6 Adaptive Fashion Brands Making Accessibility Chic
Check out the inclusive designers who are changing the fashion industry.
“Inclusivity” is fashion's favorite buzzword. The movement is recurrently discussed in terms of race, age, gender, and size, but the notion seldom extends to ability. Treated like an afterthought at best, adaptive styles are few and far between. The already very limited selection often pales in aesthetic comparison to mainstream offerings, which poses significant barriers to remaining on-trend and expressing personal style. Although the market's gap for attractive adaptive fashion remains wide, thankfully, it's beginning to close.
The Spring/Summer 2023 runways showed several signs of progress, with adaptive fashion brands like Unhidden featuring 30 models with different physical or visible abilities. The Spring/Summer 2024 season continued this as Victoria's Secret partnered with Runway of Dreams to debut its first adaptive intimates line. Existing industry titans such as Target and Tommy Hilfiger have also debuted adaptive fashion lines, featuring successful design innovations like one-handed zippers and magnetic buttons. As we continue inching toward true inclusion, L'OFFICIEL is on the lookout for accessible clothing that is more than utilitarian, but empowering and beautiful. Ahead are six adaptive fashion brands accomplishing just that.
Victoria's Secret
In continuation of its efforts to be a more inclusive brand, Victoria's Secret expands into developing garments for people with disabilities as it has introduced its first-ever adaptive intimates line. The brand launched the initiative at New York Fashion Week in September 2023 during the Runway of Dreams fashion show. The collection includes the brand's best sellers that are reinterpreted with adjustable and disabled-friendly features. This includes bras and panties with magnetic closures instead of the traditional hook and eye clasp, sensory-friendly fabric, and front strap adjusters.
IZ Adaptive
Designer Izzy Camilleri pioneered stylish adaptive fashion. For decades prior to creating her brand IZ Adaptive, Camilleri had been designing for a celebrity clientele, dressing the likes of Meryl Streep, Angelina Jolie, and David Bowie. In 2004, after creating a custom piece for a wheelchair user client, the designer saw a need for making beautiful garments accessible to everyone.

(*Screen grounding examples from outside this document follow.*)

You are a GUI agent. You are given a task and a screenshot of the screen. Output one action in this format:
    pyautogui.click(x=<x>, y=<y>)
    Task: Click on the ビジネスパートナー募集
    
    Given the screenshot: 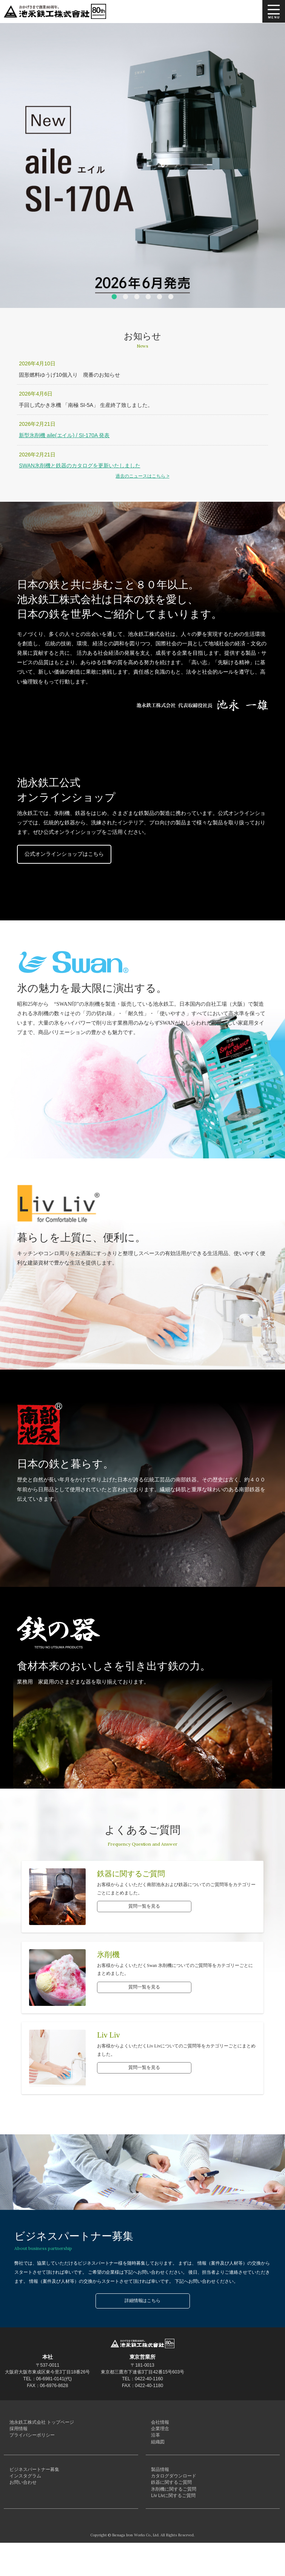 What is the action you would take?
    pyautogui.click(x=32, y=2486)
    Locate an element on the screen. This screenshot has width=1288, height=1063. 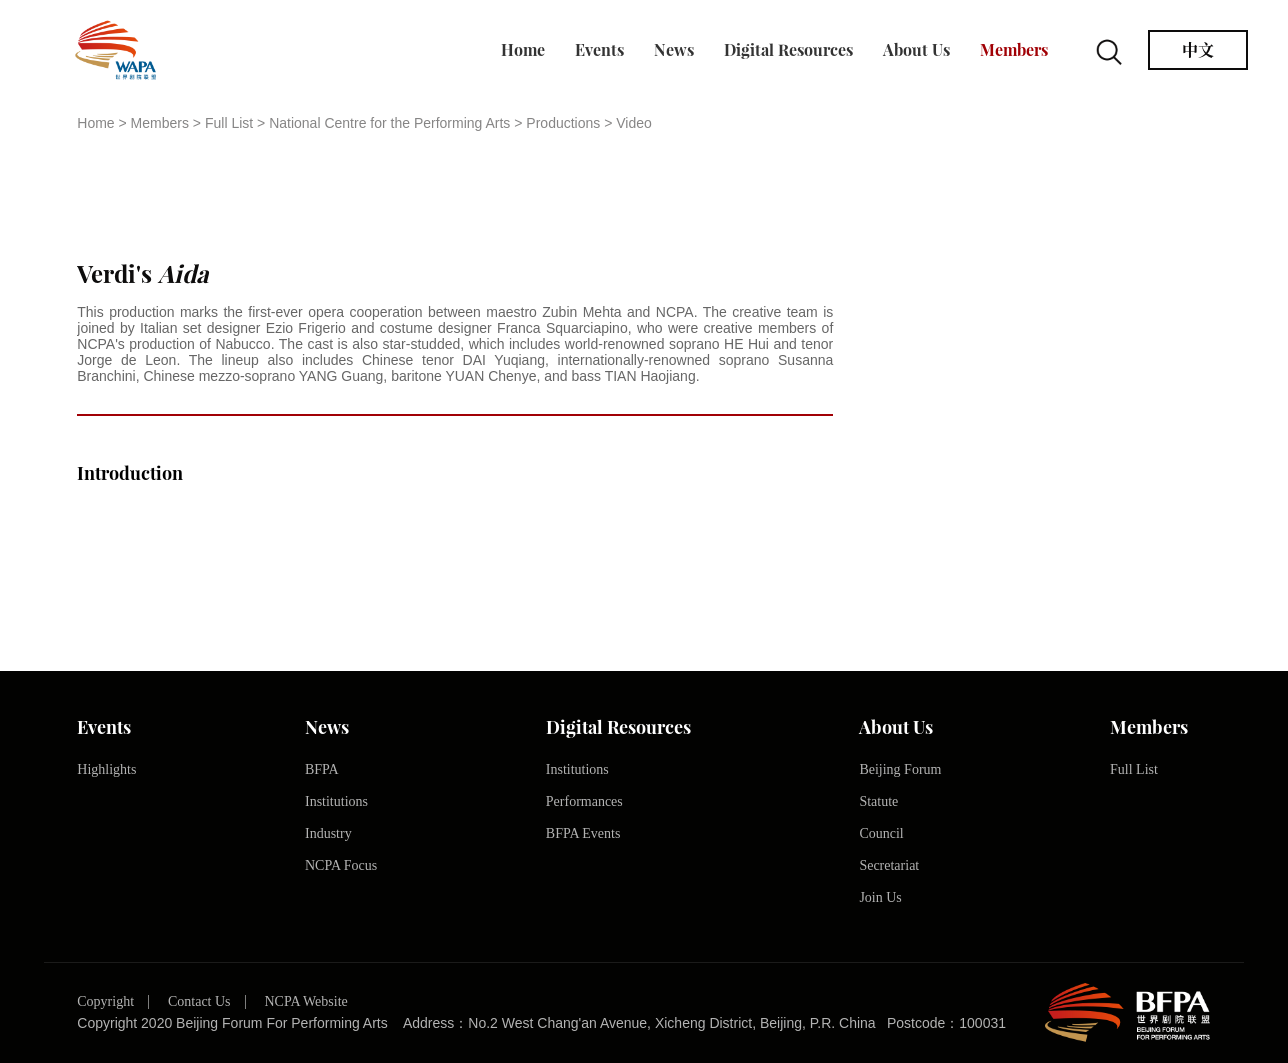
Secretariat is located at coordinates (889, 865).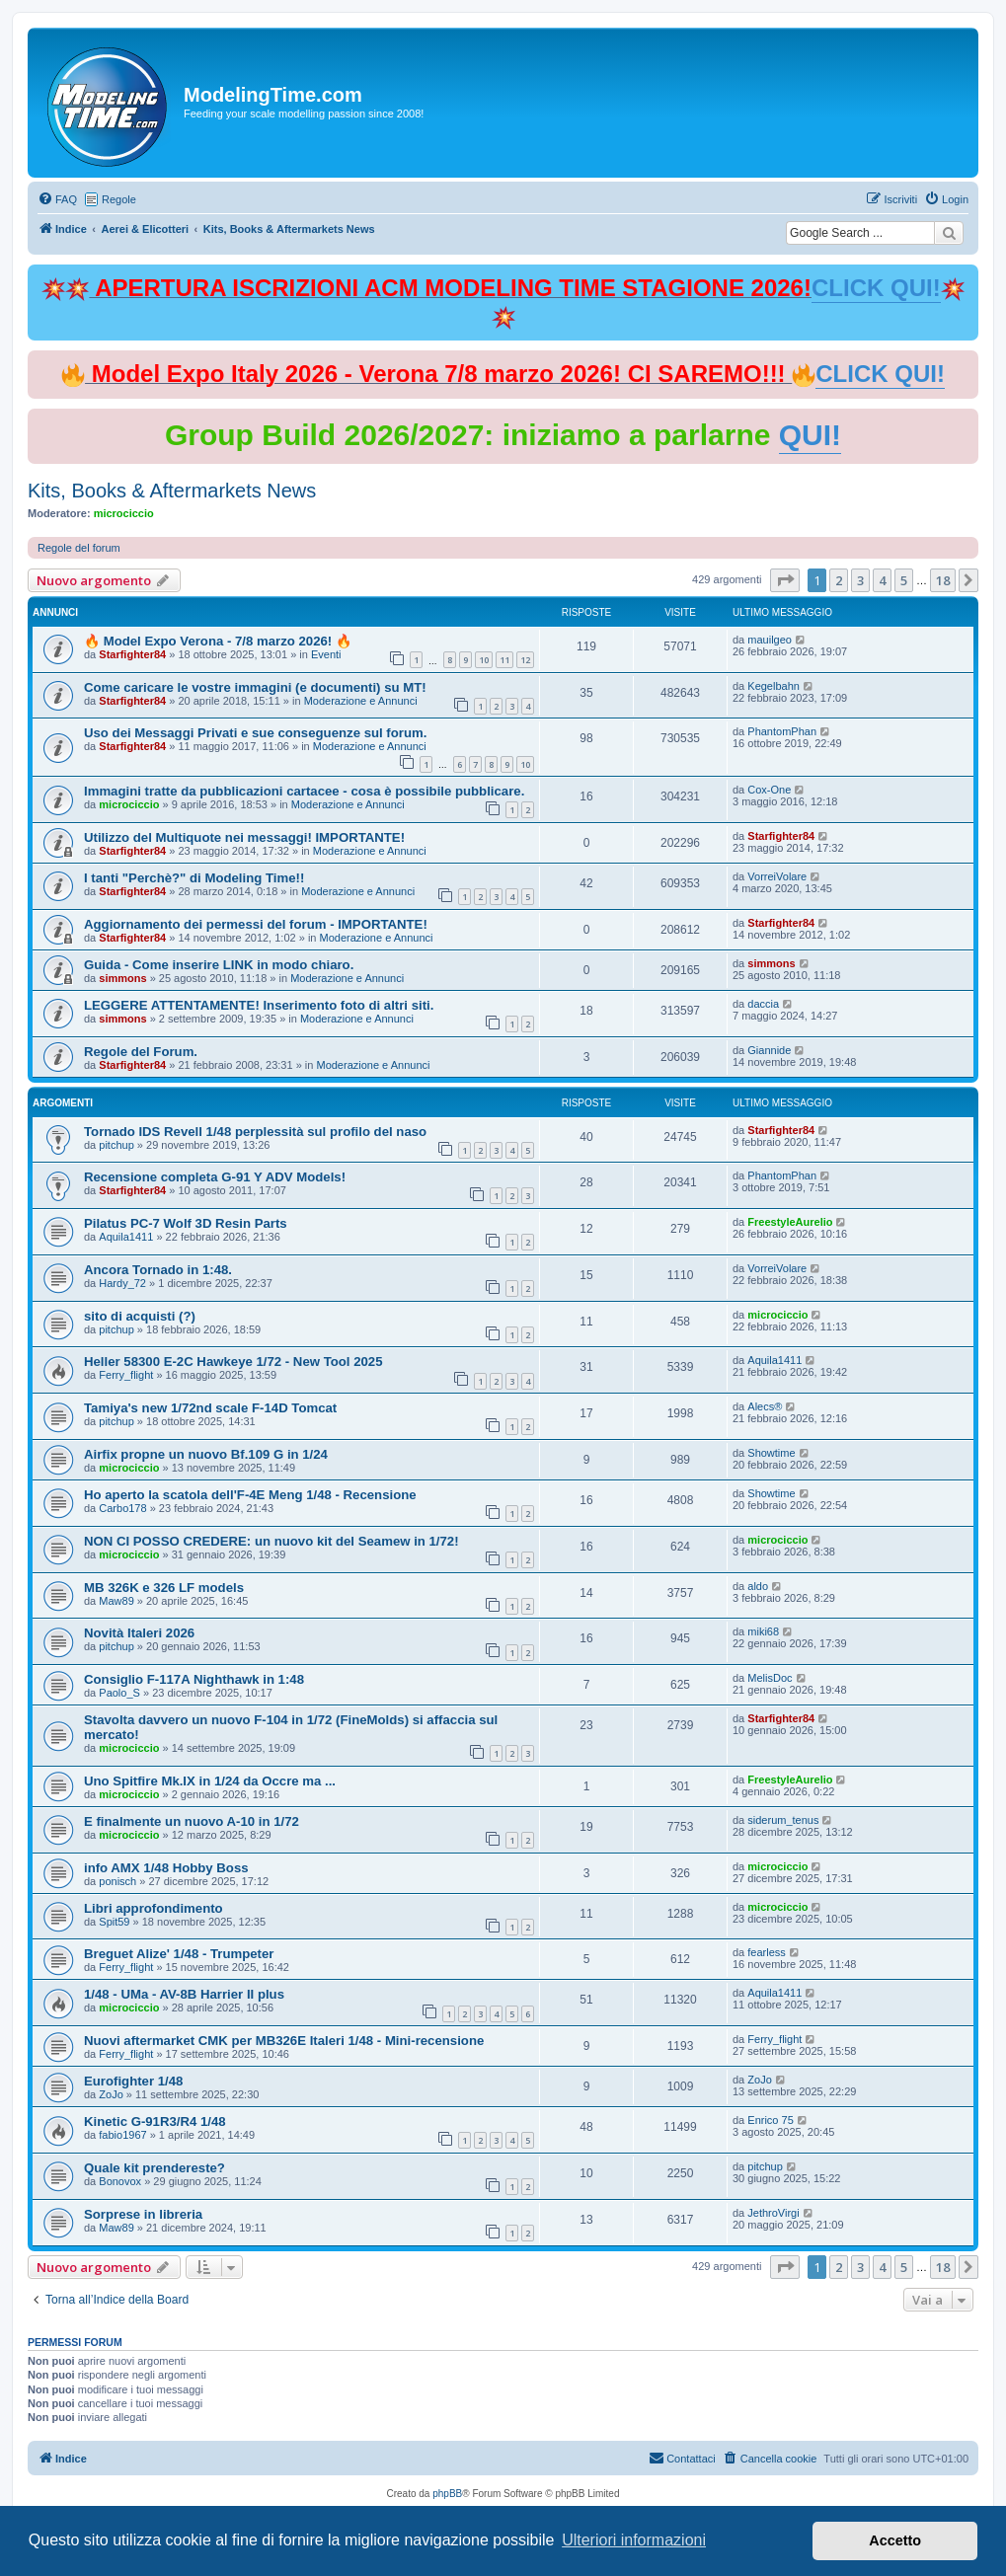 The width and height of the screenshot is (1006, 2576). What do you see at coordinates (634, 2540) in the screenshot?
I see `Ulteriori informazioni [button]` at bounding box center [634, 2540].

Since that time, IZ Adaptive has been at the forefront of adaptive fashion, catering to a wide range of abilities. Camilleri’s designs grant her customers' fashion freedom—comfort, ease, and inclusivity without sacrificing style.
323
323’s colorful collections reflect the vibrant personality of its founder, Jillian Maddocks: quirky and inclusive with a sense of humor. Neurodivergent and chronically ill herself, Maddocks understood the need for accessible clothing that doesn’t take itself too seriously. The label’s latest Spring/Summer 2023 collection is a grandma-chic midway point between maximalist eccentricity and tasteful minimalism. Crafted with both sensory needs and sustainability in mind, vintage quilted blankets are repurposed into pants. Other upcycled materials like insulation foam, plastic bottle caps, and eco-shag fur are reimagined with avant-garde cutouts and on-trend accent bows. Size, gender, and ability-inclusive, 323 is an ode to everyone.
Auf Augenhoehe
There is a tremendous gap in the market for fashionable clothes tailored to the needs of little people—a space recognized by adaptive fashion designer Sema Gedik. Learning firsthand about the difficulties in finding clothes from her cousin Funda, a little person, Gedik sought to promote equal access in the fashion industry. Her brand, Auf Augenhoehe, creates modern garments, such as sporty bomber jackets and playful maxi skirts, while remaining responsive to her customers’ needs through regular surveys and workshops. Drawing upon an ethos of inclusion, each Auf Augenhoehe garment ensures effortless wear through a focus on size and fit.
Von Ruz
Growing up with brothers on the autism spectrum, Vongai “Von” Noreen Ruzive has long understood the importance of making function fashionable. From wrap skirts to detachable trousers, her namesake brand Von Ruz creates elevated womenswear garments for everyday dress. The brand’s best-selling detachable blazer tastefully accommodates accessibility needs, such as a prosthetic arm, while remaining stylish on typically abled women as well. Von Ruz’s innovative design approach goes beyond "adaptive fashion," instead aiming to uplift women of all abilities.
Aille Design
If the beauty of luxury fashion cannot be visually experienced, it can be felt. This was the concept behind adaptive fashion designer Alexa Jovanovic's braille-embellished clothing. Her brand, Aille Design, pronounced like “eye,” creates fashion that the blind can “see.” Each piece features functional phrases that describe the items in detail, complete with color, textile, fit, and care content. Turning braille into art, Aille Design works to dismantle social stigmas while empowering a group largely overlooked within mainstream fashion.